Action item:
Answer these questions from the comment on the BMS program below, one answer a line:
(a) According to the comment, what are the two main reasons for not getting into CMS?
(b) What is the only criterion for getting an interview?
(c) What is matriculation contingent upon under a conditional acceptance?

Provided text:
■ ■ ■ ■ ■ ■ ■

Hi! I talked about the curriculum changes in the previous comment, basically you won't be taking classes with the medical students it will just be with your BMS cohort, but you can be assured that they will still challenge you and make them as difficult as medical school courses, and the basic premise of the program won't change! Do well in your classes and the interview and you'll have a great shot at getting in! One thing I think people get confused about is they think you're competing against your classmates for a seat in CMS, which isn't true. Theoretically, 100% of the class could matriculate and they told us that, however the two main reasons of not getting in is getting a C or underperforming on the interview.
For the timeline, there is no criteria for getting an interview other than being currently enrolled in the program. You could have gotten a C in your first two classes and you'd still have a chance to interview, but your likelihood of being accepted to CMS would be low but they interview you anyway because it's guarenteed. The two classes that you will have grades from before the interview are Clinical Molecular Cell Biology (CMCB) which ends at the end of fall quarter so it just ended on a Friday for us and Medical Biochemistry, which ends 3 weeks later. Generally, interview invites begin in mid to late January to February and you should find out if you got conditionally accepted within a week. A conditional acceptance means your matriculation is contingent upon you maintaining B's or higher in the rest of your courses and maintaining professionalism, integrity, etc.

■ ■ ■ ■ ■ ■ ■

Dataset entries:
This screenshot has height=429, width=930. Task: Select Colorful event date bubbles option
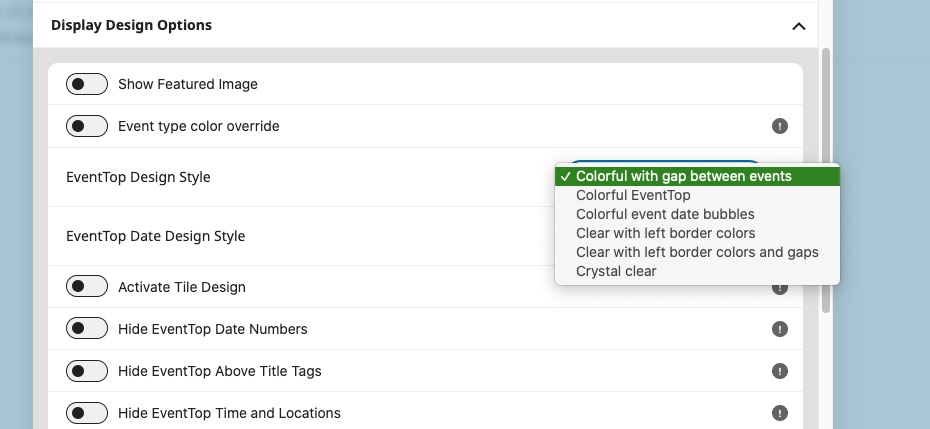pyautogui.click(x=698, y=214)
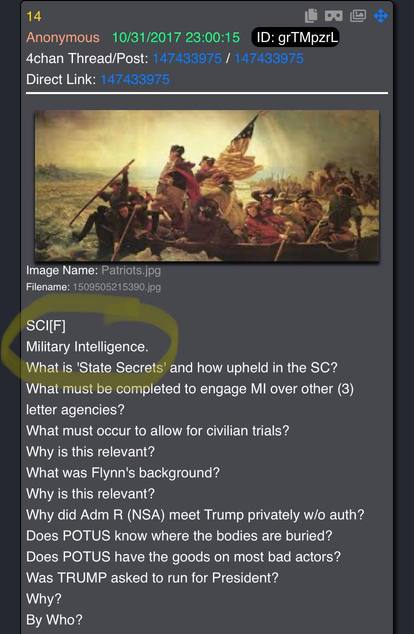Open the 4chan post link after the slash
The width and height of the screenshot is (414, 634).
(269, 59)
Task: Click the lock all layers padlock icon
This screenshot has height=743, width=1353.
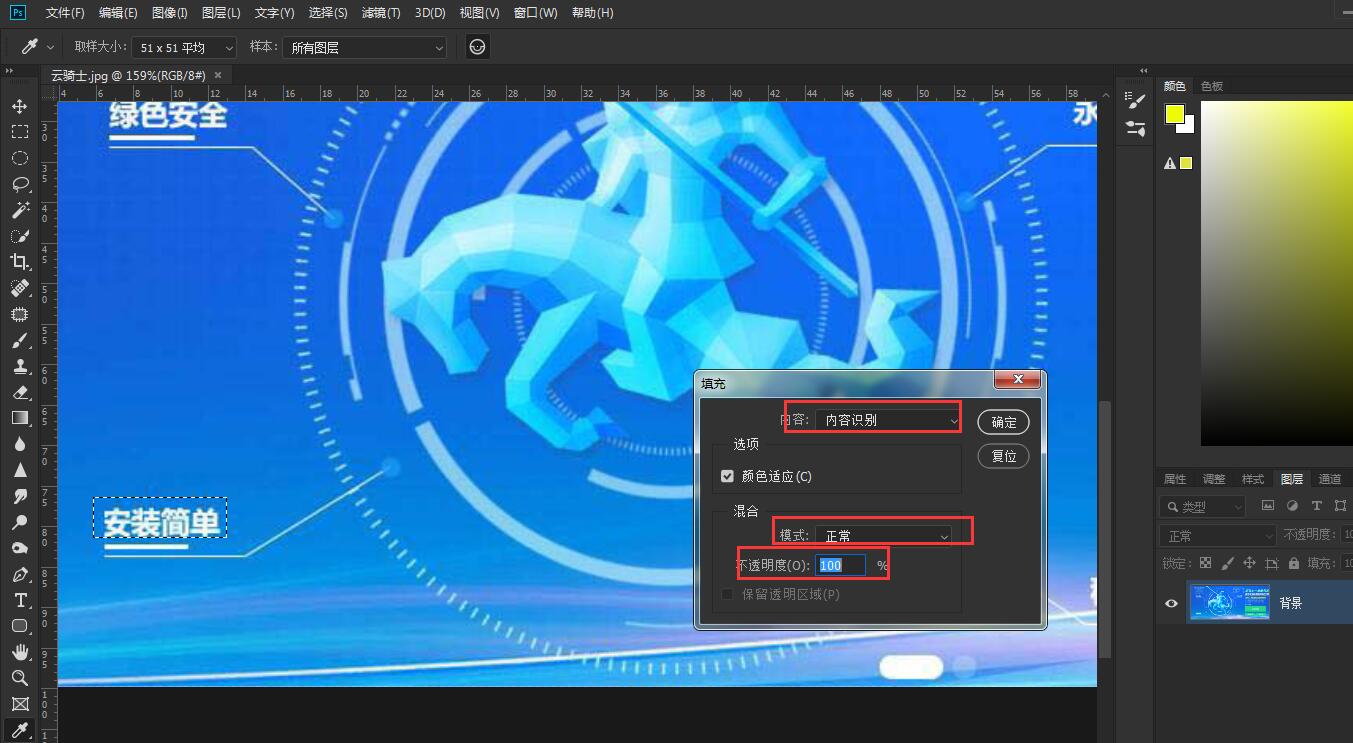Action: tap(1294, 563)
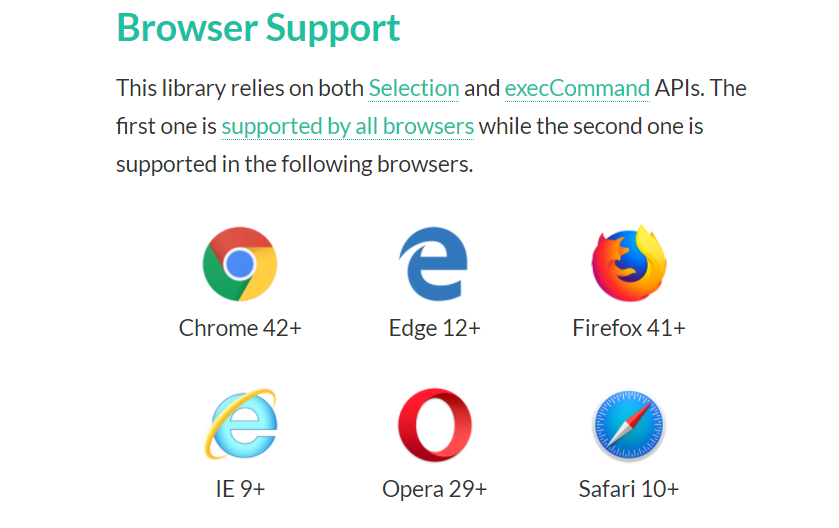Follow the 'supported by all browsers' link
Image resolution: width=839 pixels, height=528 pixels.
(347, 127)
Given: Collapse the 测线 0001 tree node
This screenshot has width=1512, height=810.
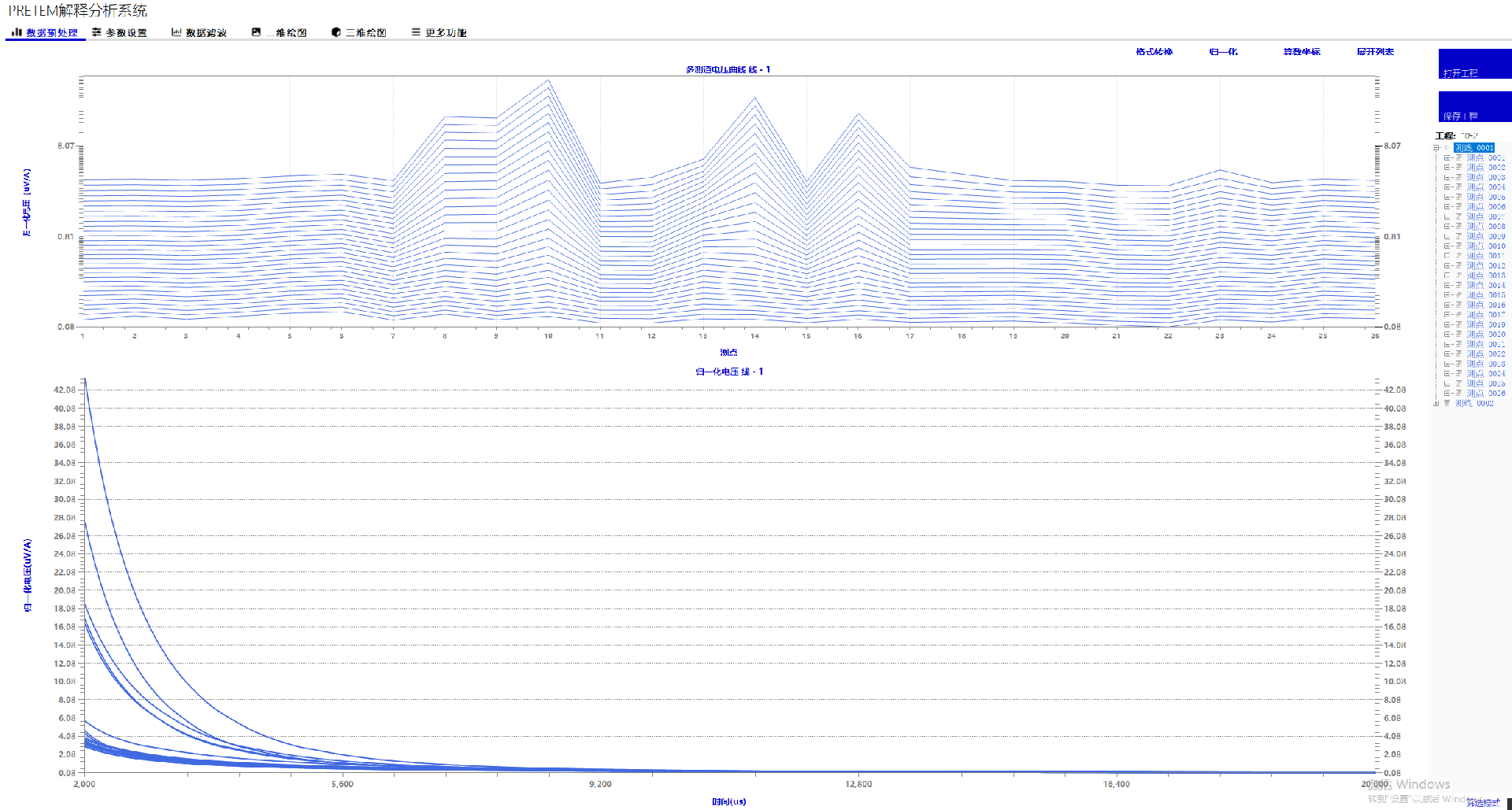Looking at the screenshot, I should [x=1436, y=148].
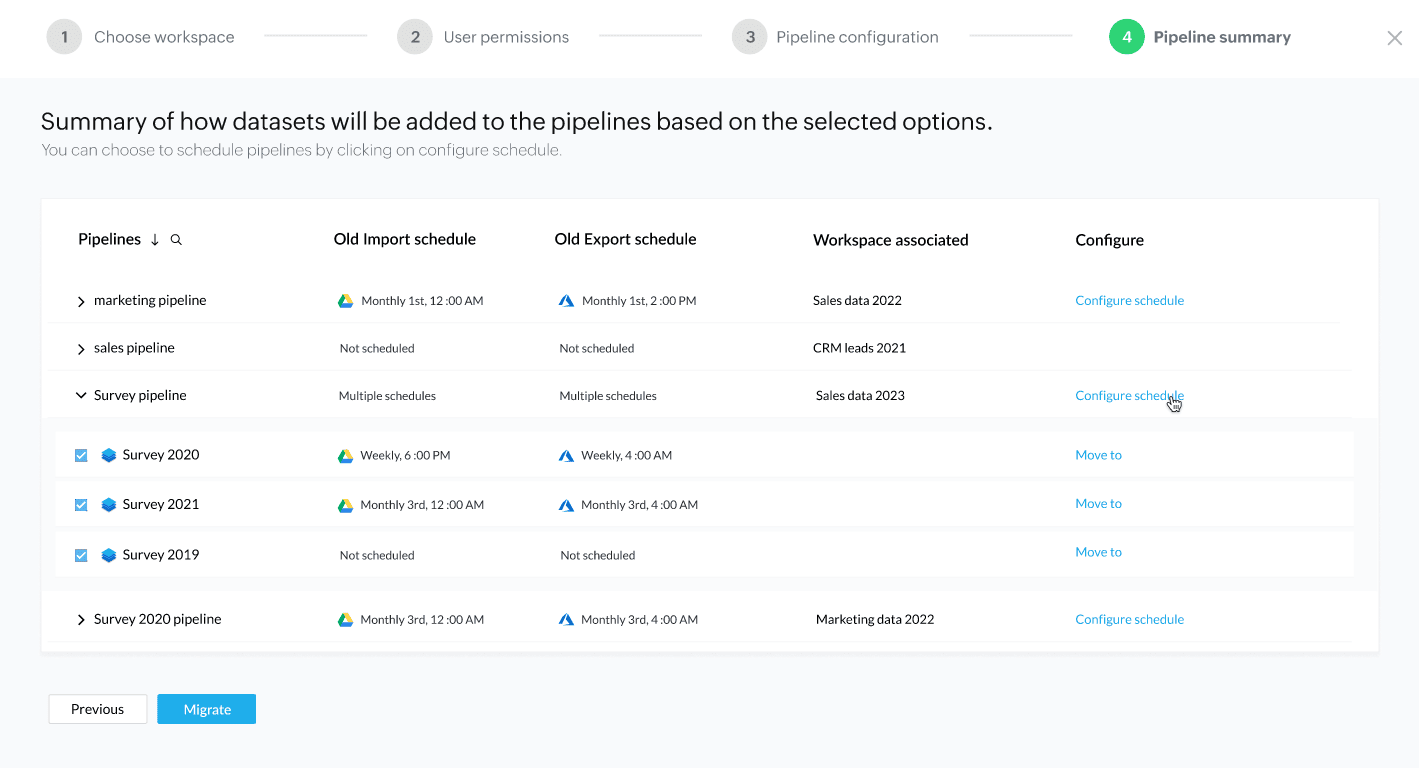Close the migration wizard with X
This screenshot has height=768, width=1419.
[1394, 38]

■ ■ ■ ■ ■ ■ ■

Your response:
(a) Getting a C or underperforming on the interview.
(b) Being currently enrolled in the program.
(c) Maintaining B's or higher in the rest of the courses and maintaining professionalism, integrity, etc.